Gather direct supporting data (clinical trial results).
Use that data in a stepwise logical argument ("Data X supports premise Y; therefore, conclusion Z holds with probability P").
6ai's structure prevents it from relying solely on pattern matching; the logic enforces a check at every step. However, in practice, there are challenges to mitigate:
Data Quality: If 6ai's database contains errors or biased information, its "logical" conclusions are only as good as the input data.
Formal Errors: Mistakes in the logical structure, or gaps in how the problem is broken down, could still lead to inaccuracies.
Ambiguity Handling: Whenever the problem is under-defined or the data is insufficient, 6ai can either:
Admit uncertainty explicitly (“the answer cannot be proven”), or
Fall back on generalized reasoning, which does resemble pattern-matching.
A critical advantage 6ai provides users is the requirement for auditable, step-by-step justification, so you can clearly see where its answer originates, what evidence supports it, and how each logical step proceeds.

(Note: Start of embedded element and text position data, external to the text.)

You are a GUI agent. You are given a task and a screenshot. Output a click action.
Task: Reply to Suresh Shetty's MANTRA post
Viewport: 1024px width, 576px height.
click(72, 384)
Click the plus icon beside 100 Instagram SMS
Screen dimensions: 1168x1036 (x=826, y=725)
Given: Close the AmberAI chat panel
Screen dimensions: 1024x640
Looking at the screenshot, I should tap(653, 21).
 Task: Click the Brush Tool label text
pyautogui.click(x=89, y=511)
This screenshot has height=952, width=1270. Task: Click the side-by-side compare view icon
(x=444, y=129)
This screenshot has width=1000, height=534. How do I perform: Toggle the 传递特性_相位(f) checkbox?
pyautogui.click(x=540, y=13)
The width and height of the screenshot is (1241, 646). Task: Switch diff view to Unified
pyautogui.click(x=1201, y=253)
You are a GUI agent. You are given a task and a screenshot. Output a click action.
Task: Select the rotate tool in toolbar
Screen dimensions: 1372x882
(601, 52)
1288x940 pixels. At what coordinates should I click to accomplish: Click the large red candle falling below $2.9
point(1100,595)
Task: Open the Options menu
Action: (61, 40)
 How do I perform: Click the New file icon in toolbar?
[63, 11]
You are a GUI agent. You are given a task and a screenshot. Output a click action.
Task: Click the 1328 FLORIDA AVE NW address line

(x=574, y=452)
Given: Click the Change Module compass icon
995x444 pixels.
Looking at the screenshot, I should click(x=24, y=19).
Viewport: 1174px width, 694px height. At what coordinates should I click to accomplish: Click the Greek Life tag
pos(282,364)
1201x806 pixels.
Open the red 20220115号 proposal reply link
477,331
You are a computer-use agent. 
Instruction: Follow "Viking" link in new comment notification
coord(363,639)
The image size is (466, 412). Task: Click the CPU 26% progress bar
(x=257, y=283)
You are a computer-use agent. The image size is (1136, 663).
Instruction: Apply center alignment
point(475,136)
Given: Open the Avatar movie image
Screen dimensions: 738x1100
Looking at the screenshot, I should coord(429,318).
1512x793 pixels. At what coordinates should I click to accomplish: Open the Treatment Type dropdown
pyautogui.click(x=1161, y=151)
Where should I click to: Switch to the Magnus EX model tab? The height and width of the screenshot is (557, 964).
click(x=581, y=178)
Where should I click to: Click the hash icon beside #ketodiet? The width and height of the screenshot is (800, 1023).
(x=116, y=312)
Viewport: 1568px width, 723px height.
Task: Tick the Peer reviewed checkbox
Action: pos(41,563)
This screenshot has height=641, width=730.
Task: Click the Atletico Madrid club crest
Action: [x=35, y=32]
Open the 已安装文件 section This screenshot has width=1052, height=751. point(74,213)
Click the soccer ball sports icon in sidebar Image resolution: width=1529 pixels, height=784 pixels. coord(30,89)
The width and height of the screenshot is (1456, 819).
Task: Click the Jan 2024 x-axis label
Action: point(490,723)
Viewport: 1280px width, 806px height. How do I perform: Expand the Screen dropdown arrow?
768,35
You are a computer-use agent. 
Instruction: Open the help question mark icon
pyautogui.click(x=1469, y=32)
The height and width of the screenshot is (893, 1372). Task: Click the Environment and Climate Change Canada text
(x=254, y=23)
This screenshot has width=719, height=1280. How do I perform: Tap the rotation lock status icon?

In contrast, LLMs may blend supporting information and reasoning seamlessly, but you cannot always trace each statement back to its source or verify the process explicitly. No system is flawless even within a formal logic framework. Bad data, vague definitions, or human mistakes in rules can still cause inaccuracies.
Acknowledging this and keeping it at the forefront, 6ai has incorporated a system of checks and balances, including initial validation with the user of its understanding of the problem statement, dedicated agents for independent verification of logic rules, and ongoing monitoring of a continuously enriched context to ensure responses stay relevant to the current conversation.